* **YOUR TASK**:
In the Brazilian pepper tree profile below, transcribe the passage word for word, starting at "Landscape Use: Small" and stopping after "aromatic like foliage.".

* **READING PASSAGE**:

Invasive Alert: Brazilian pepper tree is known to be invasive in Hawaii, Florida and southern California, Spain, Portugal, Australia, New Zealand, and Pacific, Caribbean and Indian Ocean islands.

Pronounciation: SKY-nus tear-e-ben-the-FOL-ee-us

Hardiness zones
Sunset
8, 9, 12-24
USDA 9-11

Landscape Use: Small shade tree, screen, background. The poor man's landscape tree of choice when spending money on landscape is one's last or least interest.

Form & Character: Open, spreading canopy, assymetrical, clumsy, stiff and brittle with a random matrix of dense branches that criss-cross and spread 'all over the place'.

Growth Habit: Evergreen, woody, broadleaf perennial tree, moderately fast to 20- to 30-feet tall with often greater spread.

Foliage/Texture: Aromatic (pepper), odd pinnately compound leaves, leaflets in 5 to 13 pairs, oblong to 2.5-inches long, veins prominent; medium texture.

Flowers & Fruits: Showy, whitish-green flowers in terminal panicles; fruits clustered, pinkish rose colored, small (<1/4 inch) and rounded, aromatic like foliage.

Seasonal Color: Sublime - flowers in May, followed by pinkish rose fruit fruit during fall and winter.

Temperature: Tolerant

Light: Full sun

Soil: Well-drained soils are perferred. Less prone to chlorosis in alkaline desert soils than Schinus molle.

Watering: Infrequently regular

Pruning: In general, Brazilian pepper tree will require significant and frequent pruning in most urbans settings either to train or to correct bad form. Elevate the canopy base (but don't raise the crown too fast) and rigorously train scaffold branch architecture to compensate for its real crummy branch topology. As such, one can expect that this hapless tree will need staking and training when young to cause an upright habit. Eventually you'll just want to chop it down and be done with it.

* **DATA SECTION**:

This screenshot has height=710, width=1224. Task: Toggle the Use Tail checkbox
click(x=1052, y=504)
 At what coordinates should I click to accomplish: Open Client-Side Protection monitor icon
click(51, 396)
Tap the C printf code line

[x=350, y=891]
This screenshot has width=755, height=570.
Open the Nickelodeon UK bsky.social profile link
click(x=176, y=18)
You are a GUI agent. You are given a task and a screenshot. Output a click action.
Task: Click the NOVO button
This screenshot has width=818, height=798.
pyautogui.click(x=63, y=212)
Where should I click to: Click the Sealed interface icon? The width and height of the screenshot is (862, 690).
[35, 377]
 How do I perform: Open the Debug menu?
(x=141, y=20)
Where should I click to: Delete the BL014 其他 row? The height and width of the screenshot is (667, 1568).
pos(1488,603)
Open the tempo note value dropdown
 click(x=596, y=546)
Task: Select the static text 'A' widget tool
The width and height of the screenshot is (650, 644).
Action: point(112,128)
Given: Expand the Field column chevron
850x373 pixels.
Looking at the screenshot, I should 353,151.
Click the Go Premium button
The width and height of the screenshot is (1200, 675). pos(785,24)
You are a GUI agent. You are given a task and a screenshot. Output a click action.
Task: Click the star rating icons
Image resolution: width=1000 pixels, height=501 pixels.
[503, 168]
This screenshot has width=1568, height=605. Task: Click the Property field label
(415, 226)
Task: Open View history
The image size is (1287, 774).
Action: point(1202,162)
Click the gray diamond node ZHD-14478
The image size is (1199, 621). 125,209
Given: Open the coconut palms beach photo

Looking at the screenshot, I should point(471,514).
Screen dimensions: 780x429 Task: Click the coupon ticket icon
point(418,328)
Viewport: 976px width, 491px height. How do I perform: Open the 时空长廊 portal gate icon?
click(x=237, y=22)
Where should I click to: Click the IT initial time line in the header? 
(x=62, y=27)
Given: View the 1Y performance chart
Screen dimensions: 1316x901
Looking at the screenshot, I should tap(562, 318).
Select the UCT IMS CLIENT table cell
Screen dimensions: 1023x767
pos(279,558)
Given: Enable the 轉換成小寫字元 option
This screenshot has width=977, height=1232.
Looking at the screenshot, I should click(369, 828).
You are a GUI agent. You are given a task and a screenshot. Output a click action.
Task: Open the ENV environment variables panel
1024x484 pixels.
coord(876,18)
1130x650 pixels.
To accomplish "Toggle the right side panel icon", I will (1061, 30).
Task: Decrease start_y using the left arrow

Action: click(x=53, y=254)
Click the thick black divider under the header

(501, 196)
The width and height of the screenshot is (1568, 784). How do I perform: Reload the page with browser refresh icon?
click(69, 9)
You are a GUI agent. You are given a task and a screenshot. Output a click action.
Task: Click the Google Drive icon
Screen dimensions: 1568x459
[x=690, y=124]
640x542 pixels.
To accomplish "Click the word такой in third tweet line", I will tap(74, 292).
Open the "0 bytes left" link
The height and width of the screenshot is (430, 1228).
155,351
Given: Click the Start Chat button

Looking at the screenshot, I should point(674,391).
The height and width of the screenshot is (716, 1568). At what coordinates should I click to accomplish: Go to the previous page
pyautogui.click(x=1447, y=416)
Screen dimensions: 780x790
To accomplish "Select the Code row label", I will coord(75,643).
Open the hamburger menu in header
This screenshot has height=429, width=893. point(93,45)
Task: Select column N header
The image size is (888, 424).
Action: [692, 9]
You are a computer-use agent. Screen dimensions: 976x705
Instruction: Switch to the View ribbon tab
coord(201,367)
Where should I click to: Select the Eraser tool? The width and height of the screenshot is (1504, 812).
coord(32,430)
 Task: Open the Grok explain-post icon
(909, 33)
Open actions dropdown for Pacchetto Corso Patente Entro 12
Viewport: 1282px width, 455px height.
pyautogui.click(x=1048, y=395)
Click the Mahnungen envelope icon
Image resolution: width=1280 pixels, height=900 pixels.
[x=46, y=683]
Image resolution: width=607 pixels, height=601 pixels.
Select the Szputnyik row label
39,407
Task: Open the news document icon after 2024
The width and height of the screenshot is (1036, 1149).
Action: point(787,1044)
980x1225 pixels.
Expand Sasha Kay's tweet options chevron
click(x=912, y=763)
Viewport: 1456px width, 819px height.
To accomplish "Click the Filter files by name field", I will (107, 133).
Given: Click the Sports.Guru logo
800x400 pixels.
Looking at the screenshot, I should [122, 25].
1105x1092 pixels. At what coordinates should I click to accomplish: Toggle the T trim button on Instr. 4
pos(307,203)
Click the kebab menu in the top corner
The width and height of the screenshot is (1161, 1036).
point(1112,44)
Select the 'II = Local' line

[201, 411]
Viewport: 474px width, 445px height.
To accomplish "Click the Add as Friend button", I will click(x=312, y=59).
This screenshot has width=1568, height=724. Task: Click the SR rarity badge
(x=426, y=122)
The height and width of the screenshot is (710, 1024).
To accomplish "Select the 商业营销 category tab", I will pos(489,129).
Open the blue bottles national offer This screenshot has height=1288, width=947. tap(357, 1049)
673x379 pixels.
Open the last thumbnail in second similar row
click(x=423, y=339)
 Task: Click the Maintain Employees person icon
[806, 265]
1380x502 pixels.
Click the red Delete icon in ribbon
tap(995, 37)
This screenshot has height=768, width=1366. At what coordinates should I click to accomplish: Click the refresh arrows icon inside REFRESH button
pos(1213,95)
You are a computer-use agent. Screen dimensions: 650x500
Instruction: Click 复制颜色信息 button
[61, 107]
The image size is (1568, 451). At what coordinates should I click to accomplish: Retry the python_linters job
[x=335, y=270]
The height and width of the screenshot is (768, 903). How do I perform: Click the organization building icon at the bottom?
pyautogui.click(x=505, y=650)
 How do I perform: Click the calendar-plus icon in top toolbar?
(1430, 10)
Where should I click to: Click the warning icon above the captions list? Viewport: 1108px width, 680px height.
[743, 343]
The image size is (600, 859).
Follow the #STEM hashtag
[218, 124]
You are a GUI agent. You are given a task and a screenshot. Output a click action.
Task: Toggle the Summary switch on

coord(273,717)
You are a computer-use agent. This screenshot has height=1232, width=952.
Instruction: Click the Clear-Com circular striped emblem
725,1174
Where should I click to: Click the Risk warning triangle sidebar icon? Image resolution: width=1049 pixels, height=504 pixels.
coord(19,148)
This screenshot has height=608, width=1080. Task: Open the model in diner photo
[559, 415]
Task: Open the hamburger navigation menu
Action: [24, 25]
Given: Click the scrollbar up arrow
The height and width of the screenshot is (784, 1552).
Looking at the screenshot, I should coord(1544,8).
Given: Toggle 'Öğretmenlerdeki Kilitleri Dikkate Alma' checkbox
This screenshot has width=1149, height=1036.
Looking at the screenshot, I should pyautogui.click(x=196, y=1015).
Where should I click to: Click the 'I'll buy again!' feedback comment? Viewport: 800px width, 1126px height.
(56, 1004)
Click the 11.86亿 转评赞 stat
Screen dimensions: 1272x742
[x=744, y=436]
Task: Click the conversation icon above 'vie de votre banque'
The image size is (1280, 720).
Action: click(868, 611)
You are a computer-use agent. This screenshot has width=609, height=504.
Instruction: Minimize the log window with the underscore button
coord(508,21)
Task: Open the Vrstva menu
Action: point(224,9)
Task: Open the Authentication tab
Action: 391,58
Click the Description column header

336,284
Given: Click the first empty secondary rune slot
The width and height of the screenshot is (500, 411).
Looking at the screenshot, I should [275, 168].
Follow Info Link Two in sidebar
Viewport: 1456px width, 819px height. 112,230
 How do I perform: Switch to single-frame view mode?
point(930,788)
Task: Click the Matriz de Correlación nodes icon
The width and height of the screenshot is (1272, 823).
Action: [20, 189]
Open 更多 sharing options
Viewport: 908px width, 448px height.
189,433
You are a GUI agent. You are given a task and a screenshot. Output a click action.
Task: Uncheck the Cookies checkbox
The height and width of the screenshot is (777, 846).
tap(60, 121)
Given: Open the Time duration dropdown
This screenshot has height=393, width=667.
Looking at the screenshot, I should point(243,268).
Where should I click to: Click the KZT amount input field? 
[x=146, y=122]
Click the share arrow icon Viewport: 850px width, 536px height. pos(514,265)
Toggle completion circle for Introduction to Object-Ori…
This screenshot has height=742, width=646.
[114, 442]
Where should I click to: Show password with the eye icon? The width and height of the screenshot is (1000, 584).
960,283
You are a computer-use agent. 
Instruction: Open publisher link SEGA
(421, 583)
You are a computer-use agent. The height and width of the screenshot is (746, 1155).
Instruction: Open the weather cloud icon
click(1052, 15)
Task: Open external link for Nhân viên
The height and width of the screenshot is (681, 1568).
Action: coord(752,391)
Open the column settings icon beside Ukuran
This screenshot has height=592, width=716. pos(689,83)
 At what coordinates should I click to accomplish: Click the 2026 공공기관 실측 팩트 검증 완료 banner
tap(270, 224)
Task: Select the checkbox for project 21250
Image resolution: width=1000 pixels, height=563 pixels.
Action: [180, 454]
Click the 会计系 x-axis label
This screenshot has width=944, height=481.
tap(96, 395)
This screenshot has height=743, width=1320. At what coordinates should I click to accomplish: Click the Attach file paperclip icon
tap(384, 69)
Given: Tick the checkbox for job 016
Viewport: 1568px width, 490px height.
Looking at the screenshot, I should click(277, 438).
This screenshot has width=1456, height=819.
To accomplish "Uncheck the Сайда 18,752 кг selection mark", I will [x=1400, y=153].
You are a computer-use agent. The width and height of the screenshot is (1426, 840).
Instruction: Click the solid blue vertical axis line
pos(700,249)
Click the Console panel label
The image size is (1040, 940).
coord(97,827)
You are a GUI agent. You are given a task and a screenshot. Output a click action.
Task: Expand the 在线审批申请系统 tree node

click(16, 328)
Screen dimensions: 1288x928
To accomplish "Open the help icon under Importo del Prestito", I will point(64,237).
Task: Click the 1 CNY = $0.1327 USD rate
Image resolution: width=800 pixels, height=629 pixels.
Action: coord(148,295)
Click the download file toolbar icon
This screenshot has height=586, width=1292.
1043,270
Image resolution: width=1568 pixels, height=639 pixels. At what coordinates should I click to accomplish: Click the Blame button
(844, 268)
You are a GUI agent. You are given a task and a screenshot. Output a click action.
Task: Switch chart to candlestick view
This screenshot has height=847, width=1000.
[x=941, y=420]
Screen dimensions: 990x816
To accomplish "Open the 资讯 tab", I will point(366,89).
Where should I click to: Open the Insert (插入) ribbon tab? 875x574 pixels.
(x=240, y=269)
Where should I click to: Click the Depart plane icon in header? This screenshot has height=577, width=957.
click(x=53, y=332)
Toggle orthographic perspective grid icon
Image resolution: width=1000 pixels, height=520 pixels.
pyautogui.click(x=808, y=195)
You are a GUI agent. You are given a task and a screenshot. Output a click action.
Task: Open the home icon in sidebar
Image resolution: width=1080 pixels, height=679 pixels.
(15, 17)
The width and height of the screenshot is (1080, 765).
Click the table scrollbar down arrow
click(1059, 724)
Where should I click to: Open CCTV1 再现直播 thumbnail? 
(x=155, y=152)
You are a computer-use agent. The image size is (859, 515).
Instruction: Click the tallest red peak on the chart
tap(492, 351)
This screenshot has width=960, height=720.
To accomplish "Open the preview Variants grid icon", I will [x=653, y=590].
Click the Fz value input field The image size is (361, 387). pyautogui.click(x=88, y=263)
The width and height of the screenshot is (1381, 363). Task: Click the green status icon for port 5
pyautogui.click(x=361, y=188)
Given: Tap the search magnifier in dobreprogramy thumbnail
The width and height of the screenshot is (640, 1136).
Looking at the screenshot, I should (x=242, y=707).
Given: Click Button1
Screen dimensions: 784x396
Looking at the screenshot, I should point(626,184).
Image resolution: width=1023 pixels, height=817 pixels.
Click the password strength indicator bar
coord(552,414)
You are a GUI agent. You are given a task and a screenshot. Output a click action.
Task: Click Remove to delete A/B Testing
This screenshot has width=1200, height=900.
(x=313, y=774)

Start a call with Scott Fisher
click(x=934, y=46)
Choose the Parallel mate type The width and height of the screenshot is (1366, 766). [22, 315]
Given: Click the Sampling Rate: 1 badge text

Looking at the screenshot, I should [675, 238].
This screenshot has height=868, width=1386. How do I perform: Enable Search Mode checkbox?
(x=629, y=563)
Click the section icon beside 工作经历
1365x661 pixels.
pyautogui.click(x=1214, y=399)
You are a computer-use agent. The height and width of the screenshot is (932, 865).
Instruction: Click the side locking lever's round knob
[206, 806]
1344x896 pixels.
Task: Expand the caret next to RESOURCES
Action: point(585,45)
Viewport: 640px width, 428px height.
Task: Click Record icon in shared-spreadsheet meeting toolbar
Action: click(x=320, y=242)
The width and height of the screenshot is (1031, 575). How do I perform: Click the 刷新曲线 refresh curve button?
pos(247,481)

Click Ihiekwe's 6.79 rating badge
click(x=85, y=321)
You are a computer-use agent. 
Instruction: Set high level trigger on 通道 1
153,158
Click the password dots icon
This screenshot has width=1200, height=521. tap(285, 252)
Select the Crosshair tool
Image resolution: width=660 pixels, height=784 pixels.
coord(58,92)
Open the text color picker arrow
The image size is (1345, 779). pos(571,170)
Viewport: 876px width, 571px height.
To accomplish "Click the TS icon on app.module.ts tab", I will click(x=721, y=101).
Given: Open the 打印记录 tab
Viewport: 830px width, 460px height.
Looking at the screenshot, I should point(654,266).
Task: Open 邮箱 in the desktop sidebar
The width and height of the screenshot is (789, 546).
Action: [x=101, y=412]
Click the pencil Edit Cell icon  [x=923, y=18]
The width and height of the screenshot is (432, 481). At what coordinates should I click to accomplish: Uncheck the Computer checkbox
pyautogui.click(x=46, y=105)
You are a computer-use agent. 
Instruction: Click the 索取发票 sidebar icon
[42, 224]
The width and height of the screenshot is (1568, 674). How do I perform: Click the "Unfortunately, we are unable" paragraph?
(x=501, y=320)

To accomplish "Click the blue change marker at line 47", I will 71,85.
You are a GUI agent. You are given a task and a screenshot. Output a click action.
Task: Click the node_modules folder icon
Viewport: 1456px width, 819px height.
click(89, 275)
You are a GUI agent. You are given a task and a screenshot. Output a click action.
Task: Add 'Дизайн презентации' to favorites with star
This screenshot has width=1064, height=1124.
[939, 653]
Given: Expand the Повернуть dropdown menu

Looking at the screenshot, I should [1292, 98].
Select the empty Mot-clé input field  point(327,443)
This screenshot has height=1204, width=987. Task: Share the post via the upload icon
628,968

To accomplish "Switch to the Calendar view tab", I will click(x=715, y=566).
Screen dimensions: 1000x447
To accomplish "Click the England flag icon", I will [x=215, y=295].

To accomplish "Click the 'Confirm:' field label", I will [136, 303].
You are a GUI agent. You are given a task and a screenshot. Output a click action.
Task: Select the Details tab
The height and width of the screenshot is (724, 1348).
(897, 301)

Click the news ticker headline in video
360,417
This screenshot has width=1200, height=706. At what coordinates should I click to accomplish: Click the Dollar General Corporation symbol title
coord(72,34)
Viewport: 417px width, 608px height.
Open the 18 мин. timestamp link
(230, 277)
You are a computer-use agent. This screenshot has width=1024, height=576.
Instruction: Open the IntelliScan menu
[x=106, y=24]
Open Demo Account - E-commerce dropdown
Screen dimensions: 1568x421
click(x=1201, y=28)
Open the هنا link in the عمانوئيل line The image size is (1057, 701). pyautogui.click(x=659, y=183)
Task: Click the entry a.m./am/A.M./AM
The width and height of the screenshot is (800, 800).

* **SOLUTION TO THIS EXERCISE**:
Landscape Use: Small shade tree, screen, background. The poor man's landscape tree of choice when spending money on landscape is one's last or least interest.

Form & Character: Open, spreading canopy, assymetrical, clumsy, stiff and brittle with a random matrix of dense branches that criss-cross and spread 'all over the place'.

Growth Habit: Evergreen, woody, broadleaf perennial tree, moderately fast to 20- to 30-feet tall with often greater spread.

Foliage/Texture: Aromatic (pepper), odd pinnately compound leaves, leaflets in 5 to 13 pairs, oblong to 2.5-inches long, veins prominent; medium texture.

Flowers & Fruits: Showy, whitish-green flowers in terminal panicles; fruits clustered, pinkish rose colored, small (<1/4 inch) and rounded, aromatic like foliage.